● **Task details**: Your copy should begin at the line containing "Task: Collapse Universal" and end at the last line of the records; transcribe those lines exactly and leave out every picture.
*** Available data
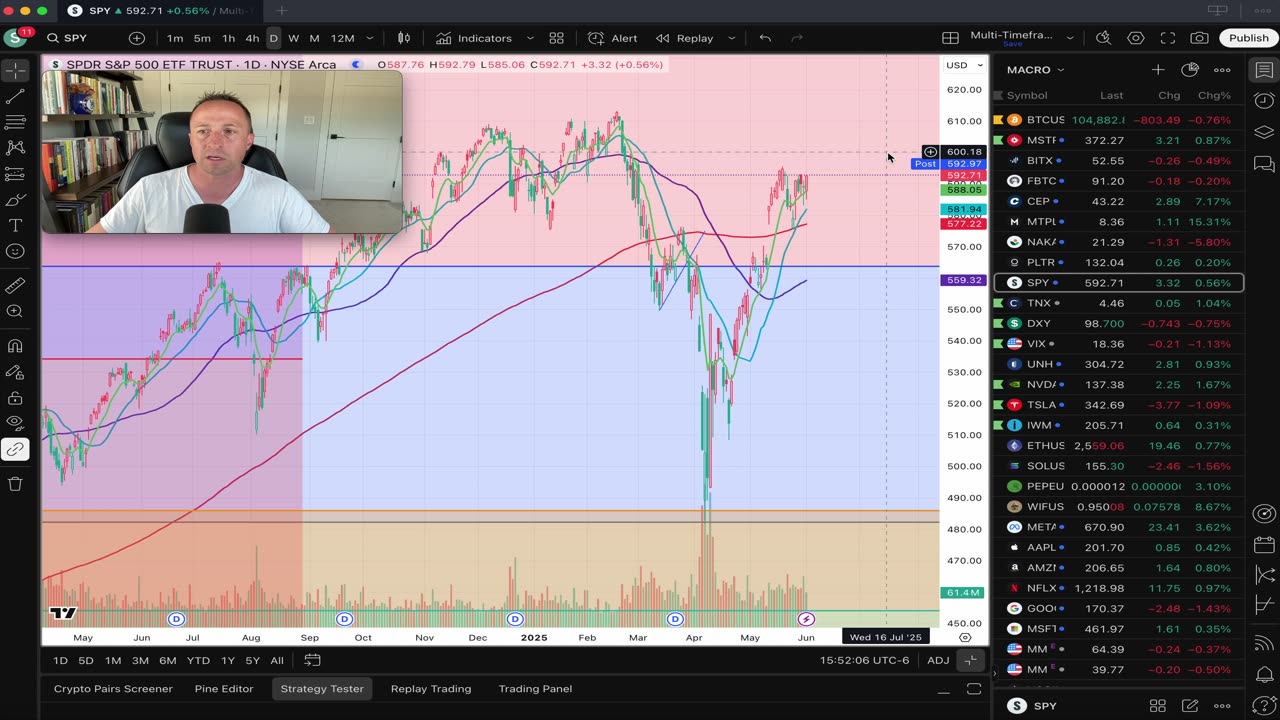Screen dimensions: 1280x720
Task: Select the TSLA row in watchlist
Action: tap(1118, 405)
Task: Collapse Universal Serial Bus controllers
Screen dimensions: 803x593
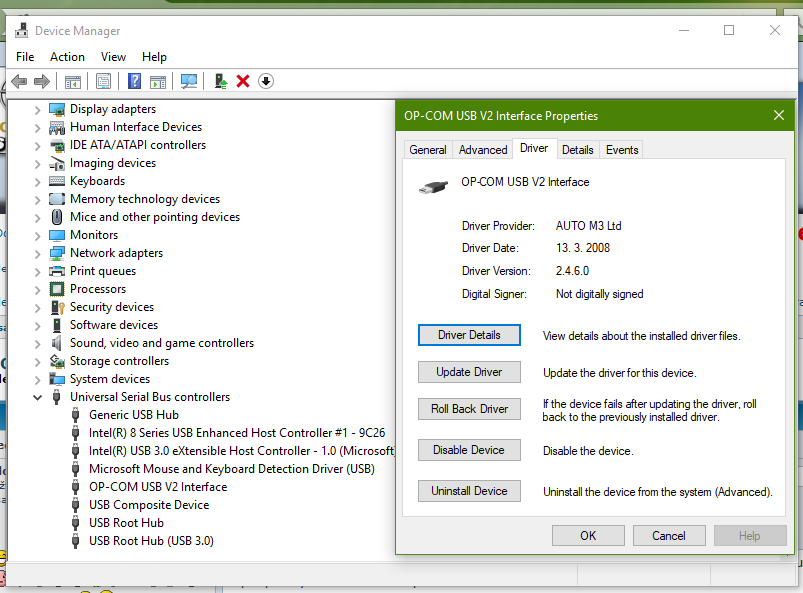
******
● **Task output**:
Task: Collapse Universal Serial Bus controllers
Screen dimensions: 803x593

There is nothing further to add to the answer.